#### [Stored dataset items]

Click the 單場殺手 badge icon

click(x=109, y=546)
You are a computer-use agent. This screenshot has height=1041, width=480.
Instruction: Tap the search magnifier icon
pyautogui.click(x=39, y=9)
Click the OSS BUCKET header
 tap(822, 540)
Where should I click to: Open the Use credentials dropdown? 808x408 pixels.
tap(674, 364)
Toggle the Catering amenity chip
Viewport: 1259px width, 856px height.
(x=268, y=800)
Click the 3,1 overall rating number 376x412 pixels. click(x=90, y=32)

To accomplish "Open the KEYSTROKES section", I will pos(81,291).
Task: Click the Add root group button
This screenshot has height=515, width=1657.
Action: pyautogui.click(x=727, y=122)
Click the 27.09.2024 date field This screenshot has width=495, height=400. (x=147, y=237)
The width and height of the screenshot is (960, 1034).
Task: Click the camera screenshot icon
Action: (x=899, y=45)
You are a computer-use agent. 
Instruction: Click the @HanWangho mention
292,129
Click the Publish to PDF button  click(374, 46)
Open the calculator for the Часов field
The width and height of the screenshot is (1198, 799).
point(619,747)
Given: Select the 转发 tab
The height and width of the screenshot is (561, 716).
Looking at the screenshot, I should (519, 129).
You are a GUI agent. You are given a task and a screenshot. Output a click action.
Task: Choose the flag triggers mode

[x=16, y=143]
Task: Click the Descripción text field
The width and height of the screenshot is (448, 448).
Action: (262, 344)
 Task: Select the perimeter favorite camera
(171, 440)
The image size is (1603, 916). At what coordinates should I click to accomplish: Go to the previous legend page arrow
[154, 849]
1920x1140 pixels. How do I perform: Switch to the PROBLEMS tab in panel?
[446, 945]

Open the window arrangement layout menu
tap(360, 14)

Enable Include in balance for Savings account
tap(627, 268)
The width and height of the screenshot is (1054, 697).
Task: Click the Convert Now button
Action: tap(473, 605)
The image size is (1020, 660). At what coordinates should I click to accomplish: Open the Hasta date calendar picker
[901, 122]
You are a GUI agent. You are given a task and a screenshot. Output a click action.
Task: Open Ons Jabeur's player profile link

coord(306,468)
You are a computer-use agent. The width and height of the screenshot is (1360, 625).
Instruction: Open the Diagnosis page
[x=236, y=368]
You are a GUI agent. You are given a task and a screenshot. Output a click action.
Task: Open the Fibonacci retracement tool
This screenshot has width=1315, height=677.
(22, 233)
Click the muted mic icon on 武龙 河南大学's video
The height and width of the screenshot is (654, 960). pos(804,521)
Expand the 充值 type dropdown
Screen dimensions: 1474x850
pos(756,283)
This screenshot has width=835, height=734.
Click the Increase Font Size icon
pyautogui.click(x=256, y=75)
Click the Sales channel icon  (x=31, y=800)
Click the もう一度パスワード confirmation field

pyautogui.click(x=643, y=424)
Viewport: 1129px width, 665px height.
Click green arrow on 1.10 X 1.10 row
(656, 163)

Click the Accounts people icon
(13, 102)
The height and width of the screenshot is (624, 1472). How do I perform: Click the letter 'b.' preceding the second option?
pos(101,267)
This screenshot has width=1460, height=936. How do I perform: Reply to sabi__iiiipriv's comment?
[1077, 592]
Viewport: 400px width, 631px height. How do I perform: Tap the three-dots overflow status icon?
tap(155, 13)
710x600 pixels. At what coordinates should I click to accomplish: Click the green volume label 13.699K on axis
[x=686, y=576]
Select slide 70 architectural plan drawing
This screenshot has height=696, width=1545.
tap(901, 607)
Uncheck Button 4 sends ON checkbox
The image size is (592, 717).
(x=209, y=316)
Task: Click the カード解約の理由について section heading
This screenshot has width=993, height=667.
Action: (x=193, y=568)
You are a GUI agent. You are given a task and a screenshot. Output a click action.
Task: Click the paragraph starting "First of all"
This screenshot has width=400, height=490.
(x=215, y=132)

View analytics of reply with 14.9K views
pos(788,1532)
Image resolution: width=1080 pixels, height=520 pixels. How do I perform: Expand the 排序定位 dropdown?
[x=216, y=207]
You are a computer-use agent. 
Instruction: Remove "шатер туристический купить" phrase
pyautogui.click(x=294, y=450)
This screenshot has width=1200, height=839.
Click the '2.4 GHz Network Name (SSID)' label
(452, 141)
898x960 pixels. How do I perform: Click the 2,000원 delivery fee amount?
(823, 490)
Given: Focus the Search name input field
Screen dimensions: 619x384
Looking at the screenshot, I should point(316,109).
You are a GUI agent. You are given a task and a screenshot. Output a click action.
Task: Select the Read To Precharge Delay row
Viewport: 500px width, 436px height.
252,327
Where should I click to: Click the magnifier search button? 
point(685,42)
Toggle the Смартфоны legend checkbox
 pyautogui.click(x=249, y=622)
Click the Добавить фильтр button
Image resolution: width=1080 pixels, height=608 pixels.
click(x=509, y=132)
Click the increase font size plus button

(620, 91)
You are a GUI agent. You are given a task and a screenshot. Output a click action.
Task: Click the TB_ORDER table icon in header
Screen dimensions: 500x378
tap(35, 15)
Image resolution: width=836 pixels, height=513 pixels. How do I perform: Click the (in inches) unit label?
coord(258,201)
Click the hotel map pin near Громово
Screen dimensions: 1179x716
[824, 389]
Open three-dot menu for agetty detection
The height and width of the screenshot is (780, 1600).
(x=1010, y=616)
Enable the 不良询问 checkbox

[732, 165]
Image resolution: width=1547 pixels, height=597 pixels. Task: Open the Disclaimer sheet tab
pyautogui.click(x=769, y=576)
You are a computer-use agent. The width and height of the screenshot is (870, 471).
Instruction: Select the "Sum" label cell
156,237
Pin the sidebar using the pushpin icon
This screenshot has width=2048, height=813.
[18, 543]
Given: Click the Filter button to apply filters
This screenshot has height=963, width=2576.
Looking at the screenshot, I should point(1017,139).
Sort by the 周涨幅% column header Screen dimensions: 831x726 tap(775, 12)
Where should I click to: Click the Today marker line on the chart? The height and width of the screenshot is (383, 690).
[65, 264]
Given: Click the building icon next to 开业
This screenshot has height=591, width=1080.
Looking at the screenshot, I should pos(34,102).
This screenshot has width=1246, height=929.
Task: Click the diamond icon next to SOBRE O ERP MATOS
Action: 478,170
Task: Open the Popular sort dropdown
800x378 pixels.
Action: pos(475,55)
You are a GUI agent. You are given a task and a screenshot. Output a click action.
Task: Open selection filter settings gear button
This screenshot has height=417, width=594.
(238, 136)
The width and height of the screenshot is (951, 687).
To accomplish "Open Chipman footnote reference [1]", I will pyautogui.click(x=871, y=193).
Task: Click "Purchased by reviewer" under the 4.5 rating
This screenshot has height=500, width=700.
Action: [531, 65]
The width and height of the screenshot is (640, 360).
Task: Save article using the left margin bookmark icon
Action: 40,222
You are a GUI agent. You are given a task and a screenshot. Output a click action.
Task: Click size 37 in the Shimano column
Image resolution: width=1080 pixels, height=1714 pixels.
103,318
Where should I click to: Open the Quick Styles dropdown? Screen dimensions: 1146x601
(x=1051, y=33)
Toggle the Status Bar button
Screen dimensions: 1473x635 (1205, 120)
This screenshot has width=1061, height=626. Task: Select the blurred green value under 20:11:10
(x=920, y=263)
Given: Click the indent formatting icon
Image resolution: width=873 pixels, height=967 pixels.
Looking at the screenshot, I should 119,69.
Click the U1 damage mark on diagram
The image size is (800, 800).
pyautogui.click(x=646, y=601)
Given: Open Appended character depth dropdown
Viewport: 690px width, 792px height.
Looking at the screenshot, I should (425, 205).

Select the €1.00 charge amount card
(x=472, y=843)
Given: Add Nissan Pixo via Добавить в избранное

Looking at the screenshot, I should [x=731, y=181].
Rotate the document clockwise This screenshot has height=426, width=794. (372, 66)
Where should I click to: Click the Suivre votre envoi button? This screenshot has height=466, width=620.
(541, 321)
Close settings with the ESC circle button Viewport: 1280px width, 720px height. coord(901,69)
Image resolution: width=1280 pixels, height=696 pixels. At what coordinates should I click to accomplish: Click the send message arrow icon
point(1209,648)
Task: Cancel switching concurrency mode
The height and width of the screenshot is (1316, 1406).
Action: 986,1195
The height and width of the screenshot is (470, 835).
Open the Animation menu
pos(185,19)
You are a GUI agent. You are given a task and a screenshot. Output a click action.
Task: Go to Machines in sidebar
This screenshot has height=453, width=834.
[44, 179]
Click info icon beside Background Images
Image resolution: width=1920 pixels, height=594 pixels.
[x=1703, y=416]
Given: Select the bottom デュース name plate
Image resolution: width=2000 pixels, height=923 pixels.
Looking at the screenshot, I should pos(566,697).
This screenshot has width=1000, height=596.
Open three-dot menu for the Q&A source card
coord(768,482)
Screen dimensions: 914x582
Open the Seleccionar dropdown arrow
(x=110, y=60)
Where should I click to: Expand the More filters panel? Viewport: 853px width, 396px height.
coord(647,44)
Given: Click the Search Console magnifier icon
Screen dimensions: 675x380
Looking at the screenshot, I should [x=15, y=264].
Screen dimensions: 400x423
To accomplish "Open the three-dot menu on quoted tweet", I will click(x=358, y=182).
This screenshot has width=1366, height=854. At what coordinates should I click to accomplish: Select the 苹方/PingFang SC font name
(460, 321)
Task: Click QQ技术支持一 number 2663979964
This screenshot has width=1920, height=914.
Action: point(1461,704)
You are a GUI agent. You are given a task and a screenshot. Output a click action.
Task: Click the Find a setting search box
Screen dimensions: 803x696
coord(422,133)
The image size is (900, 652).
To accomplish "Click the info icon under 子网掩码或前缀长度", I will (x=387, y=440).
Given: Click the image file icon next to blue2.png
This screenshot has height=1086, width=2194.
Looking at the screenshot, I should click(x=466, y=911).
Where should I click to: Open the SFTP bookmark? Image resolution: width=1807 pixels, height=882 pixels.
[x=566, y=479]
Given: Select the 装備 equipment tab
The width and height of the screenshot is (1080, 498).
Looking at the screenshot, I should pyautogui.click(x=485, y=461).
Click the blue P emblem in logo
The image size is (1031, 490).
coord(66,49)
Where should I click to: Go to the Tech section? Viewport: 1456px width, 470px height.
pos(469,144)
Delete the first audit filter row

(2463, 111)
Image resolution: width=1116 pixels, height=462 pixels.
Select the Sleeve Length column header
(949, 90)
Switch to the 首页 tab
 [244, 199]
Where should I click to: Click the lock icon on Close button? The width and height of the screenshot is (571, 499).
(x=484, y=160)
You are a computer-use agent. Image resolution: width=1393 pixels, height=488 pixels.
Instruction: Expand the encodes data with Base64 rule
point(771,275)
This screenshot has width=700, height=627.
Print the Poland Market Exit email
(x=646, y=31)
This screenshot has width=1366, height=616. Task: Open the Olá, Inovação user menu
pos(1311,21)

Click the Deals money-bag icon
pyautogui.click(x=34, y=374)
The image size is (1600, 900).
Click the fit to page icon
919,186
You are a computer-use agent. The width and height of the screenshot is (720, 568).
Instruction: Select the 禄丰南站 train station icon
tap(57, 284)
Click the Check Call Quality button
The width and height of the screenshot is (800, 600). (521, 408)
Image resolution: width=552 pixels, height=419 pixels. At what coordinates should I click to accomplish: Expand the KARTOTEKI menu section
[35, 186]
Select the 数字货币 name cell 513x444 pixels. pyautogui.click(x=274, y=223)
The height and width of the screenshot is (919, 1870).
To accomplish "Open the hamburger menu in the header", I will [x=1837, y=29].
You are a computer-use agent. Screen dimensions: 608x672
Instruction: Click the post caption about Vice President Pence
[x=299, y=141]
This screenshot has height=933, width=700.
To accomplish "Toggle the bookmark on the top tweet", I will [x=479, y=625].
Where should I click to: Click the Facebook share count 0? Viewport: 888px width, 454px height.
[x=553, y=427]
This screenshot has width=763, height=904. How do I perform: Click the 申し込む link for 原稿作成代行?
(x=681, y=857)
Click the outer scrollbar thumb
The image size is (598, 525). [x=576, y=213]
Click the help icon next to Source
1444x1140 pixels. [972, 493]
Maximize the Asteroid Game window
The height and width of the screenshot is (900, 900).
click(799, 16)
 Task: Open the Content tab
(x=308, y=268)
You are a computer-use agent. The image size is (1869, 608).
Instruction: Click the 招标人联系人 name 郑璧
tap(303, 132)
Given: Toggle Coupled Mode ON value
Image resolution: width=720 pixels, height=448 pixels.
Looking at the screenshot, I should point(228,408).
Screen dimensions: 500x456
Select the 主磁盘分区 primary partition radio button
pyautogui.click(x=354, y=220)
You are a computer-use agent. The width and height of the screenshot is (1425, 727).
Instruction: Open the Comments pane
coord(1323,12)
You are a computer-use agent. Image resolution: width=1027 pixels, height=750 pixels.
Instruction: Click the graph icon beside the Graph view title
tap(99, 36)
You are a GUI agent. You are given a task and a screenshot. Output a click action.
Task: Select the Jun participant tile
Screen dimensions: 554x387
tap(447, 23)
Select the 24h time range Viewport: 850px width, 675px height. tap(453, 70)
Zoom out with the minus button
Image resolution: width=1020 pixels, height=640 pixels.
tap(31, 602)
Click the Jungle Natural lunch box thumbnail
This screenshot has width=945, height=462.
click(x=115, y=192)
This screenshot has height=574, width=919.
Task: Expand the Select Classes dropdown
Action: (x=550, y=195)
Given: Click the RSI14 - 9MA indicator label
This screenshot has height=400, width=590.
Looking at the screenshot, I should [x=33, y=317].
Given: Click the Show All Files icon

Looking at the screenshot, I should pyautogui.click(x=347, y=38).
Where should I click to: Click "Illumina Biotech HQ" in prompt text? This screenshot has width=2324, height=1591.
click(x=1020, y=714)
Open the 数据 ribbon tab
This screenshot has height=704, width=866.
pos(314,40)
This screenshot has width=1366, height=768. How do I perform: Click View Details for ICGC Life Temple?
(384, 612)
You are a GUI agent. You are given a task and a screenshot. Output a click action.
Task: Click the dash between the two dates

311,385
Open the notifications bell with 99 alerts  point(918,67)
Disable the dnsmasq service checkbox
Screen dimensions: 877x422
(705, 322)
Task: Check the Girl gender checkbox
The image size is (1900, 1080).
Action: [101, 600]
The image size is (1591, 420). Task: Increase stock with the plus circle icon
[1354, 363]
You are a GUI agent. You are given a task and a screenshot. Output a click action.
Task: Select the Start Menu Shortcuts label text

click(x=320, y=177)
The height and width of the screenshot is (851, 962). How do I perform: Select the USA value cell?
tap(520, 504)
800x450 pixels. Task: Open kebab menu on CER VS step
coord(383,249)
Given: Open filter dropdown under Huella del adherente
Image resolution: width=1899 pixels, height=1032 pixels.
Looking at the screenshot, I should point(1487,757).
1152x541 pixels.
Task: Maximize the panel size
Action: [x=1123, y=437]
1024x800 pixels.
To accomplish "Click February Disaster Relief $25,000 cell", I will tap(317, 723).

#### [TASK STATEMENT]
Which of the lines above mention the word "rating"? Pull those lines out.

#### [RESULT OF THIS EXERCISE]
Click the 3,1 overall rating number 376x412 pixels. click(x=90, y=32)
Task: Click "Purchased by reviewer" under the 4.5 rating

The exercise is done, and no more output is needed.